For the new bishop of the Catholic Diocese of Columbus, it is also a time of new beginnings. Bishop Robert Brennan came to central Ohio after spending his entire life in Long Island, New York. Right now, he is getting to know his flock and they are getting to know him.

When Bishop Brennan introduced himself to parishioners at Our Lady Of Guadalupe Center, he did so in Spanish and to a warm reception. Brennan is easy to like and he is committed to connecting to the 2.5 million Catholics in the 23 central and southern Ohio counties in his diocese.

“What a rich variety of parish experiences — here in the city, in the suburbs around us, I was down over the weekend in Portsmouth and the southern part of the diocese along the Ohio River and some of our agricultural areas,” Brennan said. “It’s been just a really rich experience.”

Brennan is on the road frequently, traveling to parishes for confirmation, the sacrament that initiates young people into the Church. He is doing so at a time when membership is dwindling, especially among the younger generations.

“It is true for young people, I say this a lot at confirmations, that young people sometimes you sort of feel isolated, but when we are together, we fell a strength and vibrancy in our faith,” Brennan said. “I would like to build upon it. I think we do have some very, very fine young people.”  

The young people in central Ohio have so far surprised Brennan however. He said they are showing a commitment to the Church he did not expect.

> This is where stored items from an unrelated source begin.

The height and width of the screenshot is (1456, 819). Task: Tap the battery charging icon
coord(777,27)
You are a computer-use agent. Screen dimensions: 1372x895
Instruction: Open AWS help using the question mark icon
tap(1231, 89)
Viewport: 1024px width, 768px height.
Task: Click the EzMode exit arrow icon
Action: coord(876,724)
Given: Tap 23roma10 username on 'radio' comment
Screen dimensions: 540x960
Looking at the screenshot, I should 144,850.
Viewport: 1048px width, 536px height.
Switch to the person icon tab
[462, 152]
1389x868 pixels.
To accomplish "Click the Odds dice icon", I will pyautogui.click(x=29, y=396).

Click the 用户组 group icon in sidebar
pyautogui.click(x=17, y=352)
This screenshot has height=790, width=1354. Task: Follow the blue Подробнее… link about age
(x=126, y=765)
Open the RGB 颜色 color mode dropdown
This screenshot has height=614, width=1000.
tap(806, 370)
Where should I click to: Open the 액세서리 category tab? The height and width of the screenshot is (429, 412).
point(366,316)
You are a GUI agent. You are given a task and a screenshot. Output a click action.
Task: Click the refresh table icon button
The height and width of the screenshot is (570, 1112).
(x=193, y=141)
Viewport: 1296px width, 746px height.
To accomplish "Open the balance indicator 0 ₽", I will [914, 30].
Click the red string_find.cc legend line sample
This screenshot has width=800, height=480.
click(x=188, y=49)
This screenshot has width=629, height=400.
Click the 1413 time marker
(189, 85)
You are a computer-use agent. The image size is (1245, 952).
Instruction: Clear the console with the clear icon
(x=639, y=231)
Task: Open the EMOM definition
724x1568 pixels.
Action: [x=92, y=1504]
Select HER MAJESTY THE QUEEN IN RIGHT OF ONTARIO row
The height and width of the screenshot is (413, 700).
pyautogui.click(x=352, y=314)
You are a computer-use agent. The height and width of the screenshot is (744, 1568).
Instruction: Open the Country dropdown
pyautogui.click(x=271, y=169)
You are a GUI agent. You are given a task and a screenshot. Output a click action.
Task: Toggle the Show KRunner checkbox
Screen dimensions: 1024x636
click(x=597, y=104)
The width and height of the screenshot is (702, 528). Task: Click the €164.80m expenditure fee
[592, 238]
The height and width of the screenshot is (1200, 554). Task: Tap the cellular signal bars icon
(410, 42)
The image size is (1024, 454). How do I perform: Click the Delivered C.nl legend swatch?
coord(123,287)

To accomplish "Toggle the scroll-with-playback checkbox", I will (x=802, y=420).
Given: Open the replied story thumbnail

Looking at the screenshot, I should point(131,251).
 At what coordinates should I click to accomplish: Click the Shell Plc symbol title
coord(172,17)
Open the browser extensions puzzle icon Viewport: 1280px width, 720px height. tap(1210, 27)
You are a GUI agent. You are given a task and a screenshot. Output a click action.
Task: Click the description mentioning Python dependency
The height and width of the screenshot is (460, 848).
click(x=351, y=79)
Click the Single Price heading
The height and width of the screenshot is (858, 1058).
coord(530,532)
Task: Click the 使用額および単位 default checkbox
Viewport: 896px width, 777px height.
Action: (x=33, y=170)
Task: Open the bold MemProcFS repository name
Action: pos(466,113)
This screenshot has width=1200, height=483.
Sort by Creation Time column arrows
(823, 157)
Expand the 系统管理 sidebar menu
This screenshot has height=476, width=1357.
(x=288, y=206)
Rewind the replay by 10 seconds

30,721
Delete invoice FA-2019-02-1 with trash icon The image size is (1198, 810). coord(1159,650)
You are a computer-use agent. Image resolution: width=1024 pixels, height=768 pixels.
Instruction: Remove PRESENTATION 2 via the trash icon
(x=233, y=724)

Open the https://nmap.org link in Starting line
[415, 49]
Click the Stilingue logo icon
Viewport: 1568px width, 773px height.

“Young people are talking about it. I know that is not going to translate into huge numbers, but it is going to make a difference. And I have to say I am a little bit impressed with the ones who step forward, you know the culture is a little tougher, and to me the ones who step forward are heroic,” said Brennan.

One of the challenges Brennan is facing is the inescapable child abuse scandal involving priests. The scandal has many Catholics questioning their church, if not their entire faith.

“The whole experience of sexual abuse of children and minors, that’s an awful, awful reality. It’s a sin, it’s a crime…I can’t come up with enough adjectives to express my disgust,” Brennan said. “This is a place where we try to teach the truth, where we want to experience Jesus Christ, not the horrors of what people have taken advantage of.”

He said he is committed to helping the church heal and reaching out a hand of reconciliation to the victims.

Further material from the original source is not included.